Табак плещутся в глотке - привычная горечь, привычная тишина, не считая телека, лая собак и свиста ветра, что застревает с дощатых домиках. И уже не важно ниче. Ни день, что тянется к сумеркам, ни сугроб, что скребет холодом жопу. Ни кровь, что застыла под носом.

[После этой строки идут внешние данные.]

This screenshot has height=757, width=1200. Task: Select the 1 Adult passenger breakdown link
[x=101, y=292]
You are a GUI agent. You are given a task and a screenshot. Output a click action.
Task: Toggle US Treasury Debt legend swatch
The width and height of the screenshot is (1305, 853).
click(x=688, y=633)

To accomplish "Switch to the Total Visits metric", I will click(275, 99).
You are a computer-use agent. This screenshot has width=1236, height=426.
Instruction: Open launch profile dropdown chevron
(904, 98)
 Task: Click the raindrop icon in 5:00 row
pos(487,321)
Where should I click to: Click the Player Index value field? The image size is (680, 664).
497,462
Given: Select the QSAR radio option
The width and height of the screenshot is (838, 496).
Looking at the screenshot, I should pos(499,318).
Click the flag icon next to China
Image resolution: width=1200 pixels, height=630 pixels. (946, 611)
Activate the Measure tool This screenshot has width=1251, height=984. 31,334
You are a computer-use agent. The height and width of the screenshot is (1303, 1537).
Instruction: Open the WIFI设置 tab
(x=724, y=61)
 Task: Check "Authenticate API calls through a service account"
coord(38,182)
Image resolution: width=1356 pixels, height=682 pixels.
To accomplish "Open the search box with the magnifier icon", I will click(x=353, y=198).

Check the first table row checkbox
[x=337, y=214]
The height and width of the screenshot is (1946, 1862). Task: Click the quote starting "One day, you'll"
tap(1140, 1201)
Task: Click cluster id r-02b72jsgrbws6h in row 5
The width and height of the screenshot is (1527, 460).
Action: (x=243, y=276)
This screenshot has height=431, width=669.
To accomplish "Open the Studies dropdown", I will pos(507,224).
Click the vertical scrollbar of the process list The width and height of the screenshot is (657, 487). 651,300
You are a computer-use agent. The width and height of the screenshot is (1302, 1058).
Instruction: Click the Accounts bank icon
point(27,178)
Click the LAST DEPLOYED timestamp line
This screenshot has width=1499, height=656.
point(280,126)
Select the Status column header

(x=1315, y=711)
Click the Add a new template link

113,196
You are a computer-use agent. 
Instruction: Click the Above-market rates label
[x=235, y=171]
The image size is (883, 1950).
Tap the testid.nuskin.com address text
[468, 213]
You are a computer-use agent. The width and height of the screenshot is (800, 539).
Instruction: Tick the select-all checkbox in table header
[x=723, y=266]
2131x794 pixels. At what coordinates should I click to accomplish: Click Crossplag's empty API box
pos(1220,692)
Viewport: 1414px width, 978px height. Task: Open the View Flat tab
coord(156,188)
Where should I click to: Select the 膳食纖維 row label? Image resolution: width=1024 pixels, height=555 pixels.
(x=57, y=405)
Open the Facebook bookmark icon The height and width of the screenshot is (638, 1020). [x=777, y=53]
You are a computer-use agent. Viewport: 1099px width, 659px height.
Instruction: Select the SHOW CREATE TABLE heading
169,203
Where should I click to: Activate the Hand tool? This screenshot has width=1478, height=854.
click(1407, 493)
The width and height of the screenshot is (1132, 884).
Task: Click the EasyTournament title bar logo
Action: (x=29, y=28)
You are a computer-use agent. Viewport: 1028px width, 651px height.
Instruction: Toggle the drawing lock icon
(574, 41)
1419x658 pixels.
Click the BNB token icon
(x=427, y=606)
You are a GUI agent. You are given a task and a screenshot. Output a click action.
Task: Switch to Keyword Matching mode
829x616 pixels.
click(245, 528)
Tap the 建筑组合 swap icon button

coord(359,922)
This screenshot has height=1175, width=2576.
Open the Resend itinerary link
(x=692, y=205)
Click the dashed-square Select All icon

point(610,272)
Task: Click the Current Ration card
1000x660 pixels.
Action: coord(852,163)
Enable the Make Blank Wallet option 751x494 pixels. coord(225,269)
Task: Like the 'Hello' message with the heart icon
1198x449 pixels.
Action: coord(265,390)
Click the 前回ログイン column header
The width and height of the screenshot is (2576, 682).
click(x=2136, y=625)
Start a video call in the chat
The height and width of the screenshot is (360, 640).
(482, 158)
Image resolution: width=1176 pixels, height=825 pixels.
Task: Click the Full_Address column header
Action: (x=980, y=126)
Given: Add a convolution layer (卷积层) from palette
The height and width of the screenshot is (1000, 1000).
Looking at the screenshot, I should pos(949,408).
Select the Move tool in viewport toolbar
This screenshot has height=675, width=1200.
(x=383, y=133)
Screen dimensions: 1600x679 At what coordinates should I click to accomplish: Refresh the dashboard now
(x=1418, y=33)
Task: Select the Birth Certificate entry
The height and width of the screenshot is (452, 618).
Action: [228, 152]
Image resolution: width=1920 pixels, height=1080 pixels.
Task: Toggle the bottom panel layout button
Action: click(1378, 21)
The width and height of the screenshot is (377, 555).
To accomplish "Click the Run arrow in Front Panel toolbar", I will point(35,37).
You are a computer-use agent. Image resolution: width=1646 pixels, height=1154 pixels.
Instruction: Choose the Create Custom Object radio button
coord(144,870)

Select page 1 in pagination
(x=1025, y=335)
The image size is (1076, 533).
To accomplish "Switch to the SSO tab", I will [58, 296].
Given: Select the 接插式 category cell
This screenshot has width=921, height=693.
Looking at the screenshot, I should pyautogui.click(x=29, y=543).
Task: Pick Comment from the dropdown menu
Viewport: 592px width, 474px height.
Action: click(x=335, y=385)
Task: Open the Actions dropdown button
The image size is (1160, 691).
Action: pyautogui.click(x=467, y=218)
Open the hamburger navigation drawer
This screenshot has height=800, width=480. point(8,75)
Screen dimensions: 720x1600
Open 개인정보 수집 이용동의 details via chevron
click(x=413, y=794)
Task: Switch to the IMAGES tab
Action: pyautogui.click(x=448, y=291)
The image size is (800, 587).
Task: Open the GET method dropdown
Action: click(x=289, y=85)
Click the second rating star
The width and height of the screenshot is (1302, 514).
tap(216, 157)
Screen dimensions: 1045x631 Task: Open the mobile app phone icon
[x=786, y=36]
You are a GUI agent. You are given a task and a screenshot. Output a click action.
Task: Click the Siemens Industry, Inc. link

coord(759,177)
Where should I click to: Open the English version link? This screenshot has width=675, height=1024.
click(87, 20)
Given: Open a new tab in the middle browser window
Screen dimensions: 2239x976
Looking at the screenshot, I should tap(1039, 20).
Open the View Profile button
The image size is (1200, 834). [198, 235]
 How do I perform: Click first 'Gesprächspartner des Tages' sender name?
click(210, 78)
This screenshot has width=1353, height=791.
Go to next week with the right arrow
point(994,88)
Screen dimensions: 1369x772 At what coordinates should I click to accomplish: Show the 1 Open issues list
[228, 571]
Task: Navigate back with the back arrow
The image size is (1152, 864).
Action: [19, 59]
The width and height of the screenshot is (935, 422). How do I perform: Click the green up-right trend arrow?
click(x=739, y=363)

Только Юрка, которому Ромка протягивает сигу. Только Юрка, который забирает ее, открывая глаза. Только зеньки его, которые не мертвецки холодные, не дикие, как у собаки, а... такие... словно, Рома - единственное, что имело значение. Все остальное: было просто шумом, фоном, шелухой, что мешало Юре смотреть.
И взгляд этот не сопливый, не сахарный, а такой... крепкий, как сталь. Крепкий и тяжёлый. Как его слова, как кулак, как игра на гитаре.
Рома видит такие глаза впервые, но уже понимает: они обещают многое. Они говорят о многом. Они сделают многое...
И пока Рома с дрожью наблюдал за ним, Юра делает затяжку и отводит глаза, рассматривая полосу неба над башкой.
— Не... — шепчет он, выдыхая клубы дыма с мерзлым паром. — ...зажигай и не гаси... — снова запел Юра.
Рома сглатывает, неожиданную сухость во рту и переводит взгялд туда же - на серую белизну неба, что обещает снегопад. Он прячет руки в карманы и ближе тянется к Юре, прижимаясь к нему боком, чтобы не окочененеть в этом сугробе.
— Не верь, не бойся, не проси... — проносится где-то над ухом, хриплым, прокуренным голосом, от которого все так же трещало сердце.
И Рома же... никогда не верил этому холодному образу Вишневского. Не боялся, вытянуть из него то, что он прятал. И нихуя не просил взамен, за свою разбитую рожу.
Рома сделал, так, как умел: дал Юре помахать руками, ведь он знал - они чесались. Очень давно чесались набить кому-нибудь рыло. И этим кто-то - стал он.
Это... оказалось эффективнее любого трепа, красноречий и эмоционально - психологических выворотов... ведь Юра сейчас лежал, рядом с ним, в снегу, курил, снова запевая, в своей привычной манере...
— Не верь, не бойся не проси,
— прошептал он, протягивая сигарету Роме.